There are a lot of misconceptions of what happens when you become a mother. For starters, no one really clearly describes just how uprooted your life will become. It is joked about, and smiles are passed as though we are pledges about to embark on some lifetime fraternity, where the secrets will only be revealed through ambiguous crisis that guarantee us our letters, earning us eternal membership. We know it’s forever, but we don’t really comprehend what forever means until we are submerged in it. Drowning in diapers, and tears, little ticks of cartoon theme songs running through our mind all day, we shed everything that made us who we were, and assimilate to what this little life needs for us to be.

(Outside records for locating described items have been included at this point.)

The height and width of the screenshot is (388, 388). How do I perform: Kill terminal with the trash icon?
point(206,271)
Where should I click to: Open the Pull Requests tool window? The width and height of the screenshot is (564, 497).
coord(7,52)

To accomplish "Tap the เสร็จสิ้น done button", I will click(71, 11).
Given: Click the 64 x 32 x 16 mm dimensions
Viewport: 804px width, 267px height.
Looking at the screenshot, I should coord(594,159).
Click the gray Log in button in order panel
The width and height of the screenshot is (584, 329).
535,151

I’ve always been restless. It’s an aquarian trademark. Yet, I cannot afford to be restless any more. Restless translates as self-centered, which is not the ideal trait that a (perfect) mother should have. The desire to fulfill the restless void leads to guilt, a useless emotion since all it does is throw you into a circle of depression, longing to be free, hating yourself for longing in the first place.

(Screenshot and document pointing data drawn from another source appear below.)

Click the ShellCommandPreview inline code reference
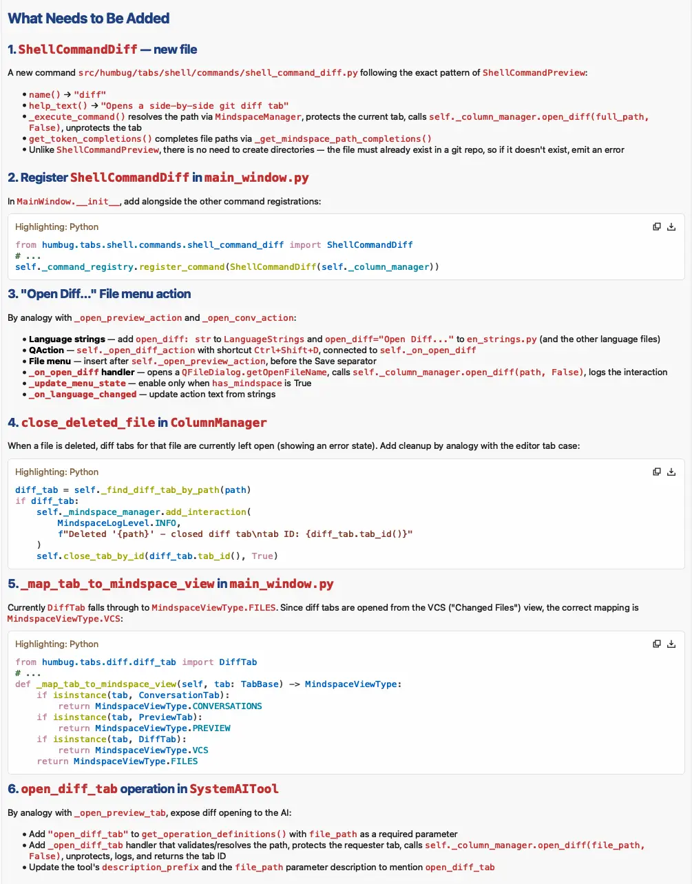This screenshot has height=884, width=692. [x=534, y=72]
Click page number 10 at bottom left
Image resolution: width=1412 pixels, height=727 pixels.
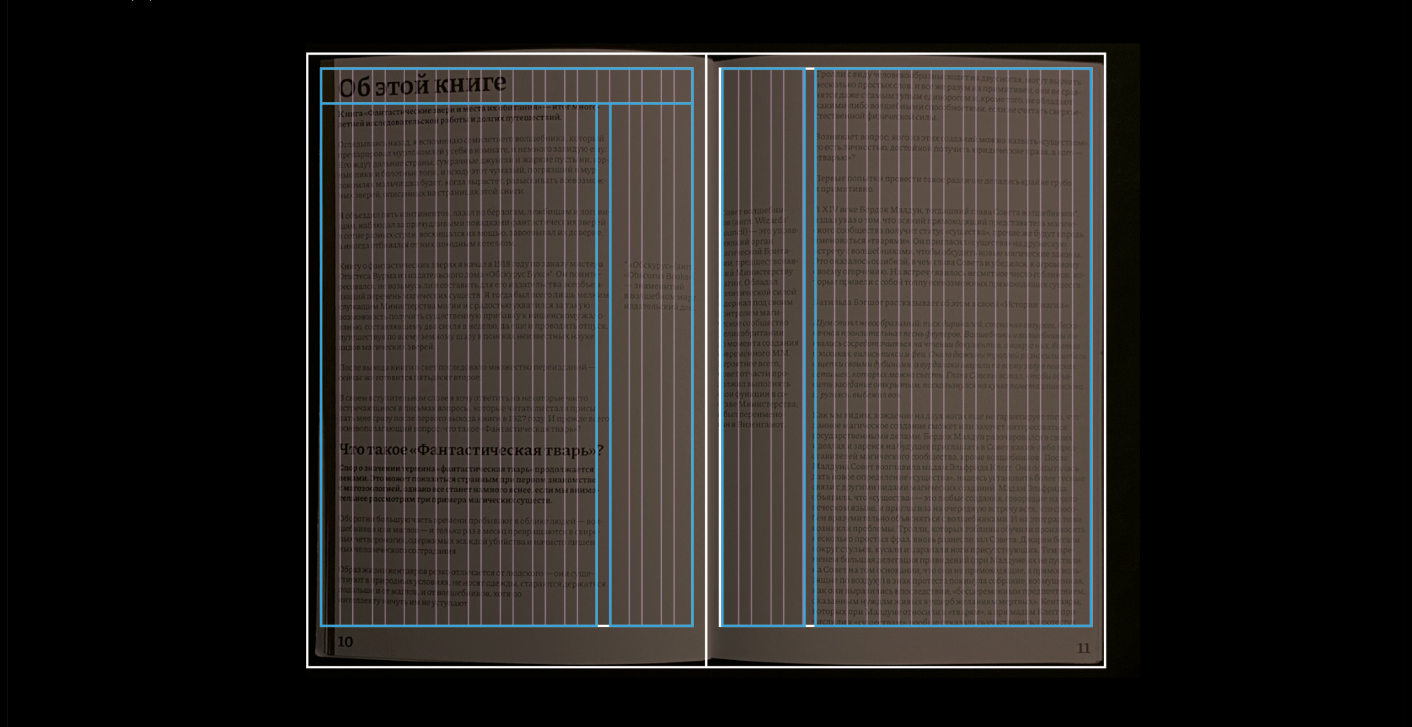(345, 641)
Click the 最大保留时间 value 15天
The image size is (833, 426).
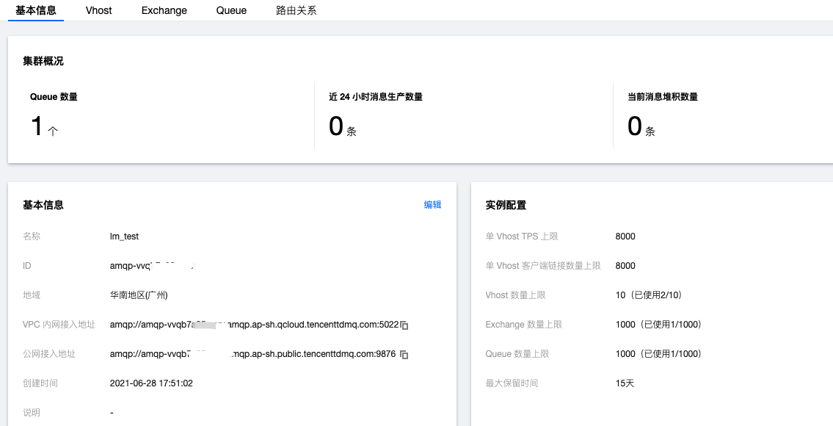click(x=625, y=383)
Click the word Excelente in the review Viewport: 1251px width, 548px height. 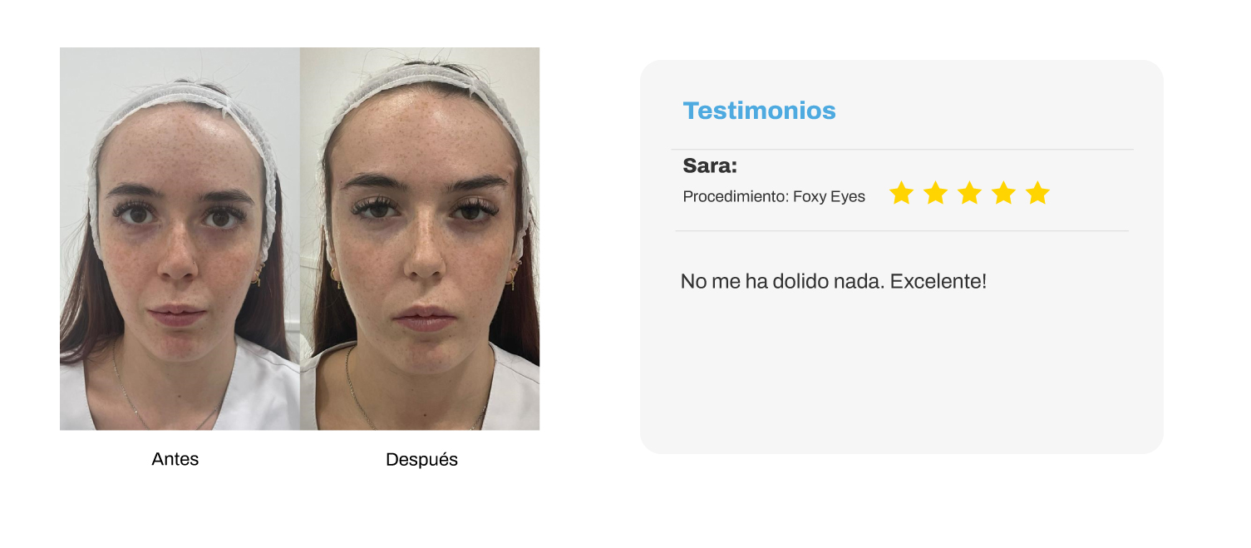click(x=938, y=281)
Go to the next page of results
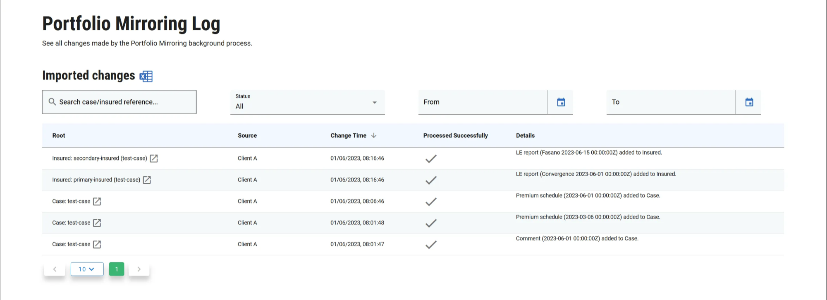This screenshot has width=827, height=300. (139, 269)
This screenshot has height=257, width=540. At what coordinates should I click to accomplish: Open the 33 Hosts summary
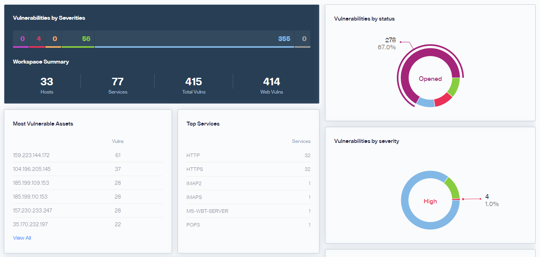pyautogui.click(x=47, y=85)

The real question is: How do you raise a child, when you are still growing up?  Is it simply trial and error, do we look at each day like a life lesson and make mental notes for the future?  And how, how do I stop wanting a life that is all my own?  You start rewinding your memories in your head and laughing inwardly at how much freedom you took for granted.  A night with the girls, watching a movie that did not have a G rating.  A quiet afternoon reading a book.  The little details that you took for granted seem like such luxuries now.

And then, the guilt returns.  Creeping in like a ghost reprimanding you for your past sins.

So I’m left wondering, how can I be a mother, yet still be me?